The investigation can also serve as a clarion call to government at all levels to desist from the irredeemable emphasis placed on degrees at the detriment of expertise. With this in place, the quest for fake certificates which cannot be defended will be a thing of the past or brought to the barest minimum and with its condemnation be accepted by all. With the elevation of competence being subjected to the brandishing of degree certificates, the government can harvest nothing outside of fraudulent practices.
The government must ensure that moving forward, degree certificates that will be accepted and recognised in the country, particularly those from African countries, must have strict regulations which have stood the test of time. The NUC must insist that it is not enough to present certificates from other countries, but that the qualifications must pass through the Nigerian academic fire of scrutiny to be certified perfect for employment and other conditions attached.

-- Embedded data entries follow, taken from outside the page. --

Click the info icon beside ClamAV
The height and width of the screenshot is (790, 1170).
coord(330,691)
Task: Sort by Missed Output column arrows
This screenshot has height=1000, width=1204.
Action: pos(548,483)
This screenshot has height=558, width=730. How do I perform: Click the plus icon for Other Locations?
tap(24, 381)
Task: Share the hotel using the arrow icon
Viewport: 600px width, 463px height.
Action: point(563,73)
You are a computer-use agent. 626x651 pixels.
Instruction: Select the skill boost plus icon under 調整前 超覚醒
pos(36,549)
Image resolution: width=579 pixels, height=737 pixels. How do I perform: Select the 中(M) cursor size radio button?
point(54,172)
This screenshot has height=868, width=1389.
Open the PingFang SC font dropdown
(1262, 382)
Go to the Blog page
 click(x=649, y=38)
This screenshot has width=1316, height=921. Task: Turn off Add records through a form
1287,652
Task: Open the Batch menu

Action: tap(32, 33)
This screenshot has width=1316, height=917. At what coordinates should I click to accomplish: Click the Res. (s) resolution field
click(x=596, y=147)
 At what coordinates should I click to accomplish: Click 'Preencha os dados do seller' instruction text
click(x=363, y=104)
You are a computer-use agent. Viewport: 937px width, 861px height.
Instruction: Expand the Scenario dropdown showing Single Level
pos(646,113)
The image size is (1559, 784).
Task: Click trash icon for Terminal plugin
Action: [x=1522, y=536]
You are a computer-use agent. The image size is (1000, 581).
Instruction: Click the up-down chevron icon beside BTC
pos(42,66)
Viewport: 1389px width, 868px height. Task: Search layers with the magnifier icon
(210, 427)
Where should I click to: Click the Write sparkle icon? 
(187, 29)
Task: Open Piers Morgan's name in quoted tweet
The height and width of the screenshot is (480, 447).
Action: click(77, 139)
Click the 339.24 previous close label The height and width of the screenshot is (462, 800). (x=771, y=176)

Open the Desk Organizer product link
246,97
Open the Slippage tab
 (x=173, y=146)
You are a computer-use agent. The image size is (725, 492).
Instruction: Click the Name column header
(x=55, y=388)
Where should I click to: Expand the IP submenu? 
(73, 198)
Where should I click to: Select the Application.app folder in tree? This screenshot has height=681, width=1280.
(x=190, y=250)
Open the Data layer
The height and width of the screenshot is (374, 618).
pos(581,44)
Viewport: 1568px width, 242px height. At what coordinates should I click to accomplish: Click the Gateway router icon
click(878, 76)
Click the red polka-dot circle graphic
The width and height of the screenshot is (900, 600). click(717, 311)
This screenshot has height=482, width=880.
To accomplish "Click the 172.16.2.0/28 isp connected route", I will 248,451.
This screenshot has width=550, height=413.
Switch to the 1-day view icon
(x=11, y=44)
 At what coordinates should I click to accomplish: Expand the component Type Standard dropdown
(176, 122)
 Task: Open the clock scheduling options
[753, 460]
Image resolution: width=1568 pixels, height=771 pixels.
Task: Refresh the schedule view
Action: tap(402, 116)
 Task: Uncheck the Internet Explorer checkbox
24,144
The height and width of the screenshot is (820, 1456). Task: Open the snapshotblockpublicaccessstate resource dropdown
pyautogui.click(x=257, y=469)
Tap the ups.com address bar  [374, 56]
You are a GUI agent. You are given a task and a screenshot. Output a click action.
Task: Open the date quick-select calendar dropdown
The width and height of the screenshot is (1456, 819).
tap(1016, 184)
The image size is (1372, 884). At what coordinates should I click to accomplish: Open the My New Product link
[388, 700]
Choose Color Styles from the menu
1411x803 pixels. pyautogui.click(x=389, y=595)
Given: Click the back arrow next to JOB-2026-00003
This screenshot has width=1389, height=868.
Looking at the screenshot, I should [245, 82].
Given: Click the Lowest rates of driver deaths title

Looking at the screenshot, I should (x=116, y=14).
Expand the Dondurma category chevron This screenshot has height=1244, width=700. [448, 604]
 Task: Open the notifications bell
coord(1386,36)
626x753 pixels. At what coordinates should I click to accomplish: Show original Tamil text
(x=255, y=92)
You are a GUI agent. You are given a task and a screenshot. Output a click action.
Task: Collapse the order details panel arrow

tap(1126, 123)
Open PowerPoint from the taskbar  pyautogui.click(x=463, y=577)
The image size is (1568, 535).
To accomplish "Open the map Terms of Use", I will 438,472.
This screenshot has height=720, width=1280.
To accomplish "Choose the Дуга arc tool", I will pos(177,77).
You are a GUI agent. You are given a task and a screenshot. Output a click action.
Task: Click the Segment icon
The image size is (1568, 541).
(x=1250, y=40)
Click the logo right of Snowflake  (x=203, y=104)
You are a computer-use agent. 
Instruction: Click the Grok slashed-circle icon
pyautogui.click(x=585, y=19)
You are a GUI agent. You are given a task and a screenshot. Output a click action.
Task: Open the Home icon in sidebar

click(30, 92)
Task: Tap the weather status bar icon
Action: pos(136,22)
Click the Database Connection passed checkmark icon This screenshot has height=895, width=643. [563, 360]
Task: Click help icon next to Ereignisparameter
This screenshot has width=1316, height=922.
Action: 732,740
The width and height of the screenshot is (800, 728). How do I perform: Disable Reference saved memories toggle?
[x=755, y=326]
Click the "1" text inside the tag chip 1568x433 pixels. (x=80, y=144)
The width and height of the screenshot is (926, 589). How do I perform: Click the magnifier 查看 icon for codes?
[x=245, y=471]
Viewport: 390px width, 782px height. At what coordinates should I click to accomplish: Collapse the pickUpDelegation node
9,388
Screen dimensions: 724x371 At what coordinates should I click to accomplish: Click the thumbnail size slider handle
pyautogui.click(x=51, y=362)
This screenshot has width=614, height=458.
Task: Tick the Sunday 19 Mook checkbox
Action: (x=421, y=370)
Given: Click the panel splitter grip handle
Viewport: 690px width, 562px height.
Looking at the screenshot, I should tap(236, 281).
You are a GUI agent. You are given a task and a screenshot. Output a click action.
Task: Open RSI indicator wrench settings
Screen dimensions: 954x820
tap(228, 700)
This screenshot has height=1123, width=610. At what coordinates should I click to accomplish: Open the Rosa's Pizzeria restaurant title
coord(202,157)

The Medical and Dental Council of Nigeria (MDCN) made use of the aforementioned technique in sifting the chaff from the genuine a few years ago and several medical graduates with certificates from other countries failed its test. These and more are mechanisms that can be put in place to stop, or better still, reduce the menace. Above all, political will is needed to end the menace.
While the NUC is taking action against these African universities, many are also calling on it to be aware that such malfeasance equally exists in abundance in universities and other higher institutions in Nigeria. They therefore urged the regulatory body to swiftly move against some Nigerian universities that are in habit of certificate racketeering. They further urged it to shut down study centres, and satellite campuses of universities, saying that they are all breeding grounds for nefarious activities.
Above all, with the revelation, it means that the NYSC has to be stricter with the graduates they mobilise for national service each year. They constantly need to be aware that it is every degree certificate that is brought before them that they should accept.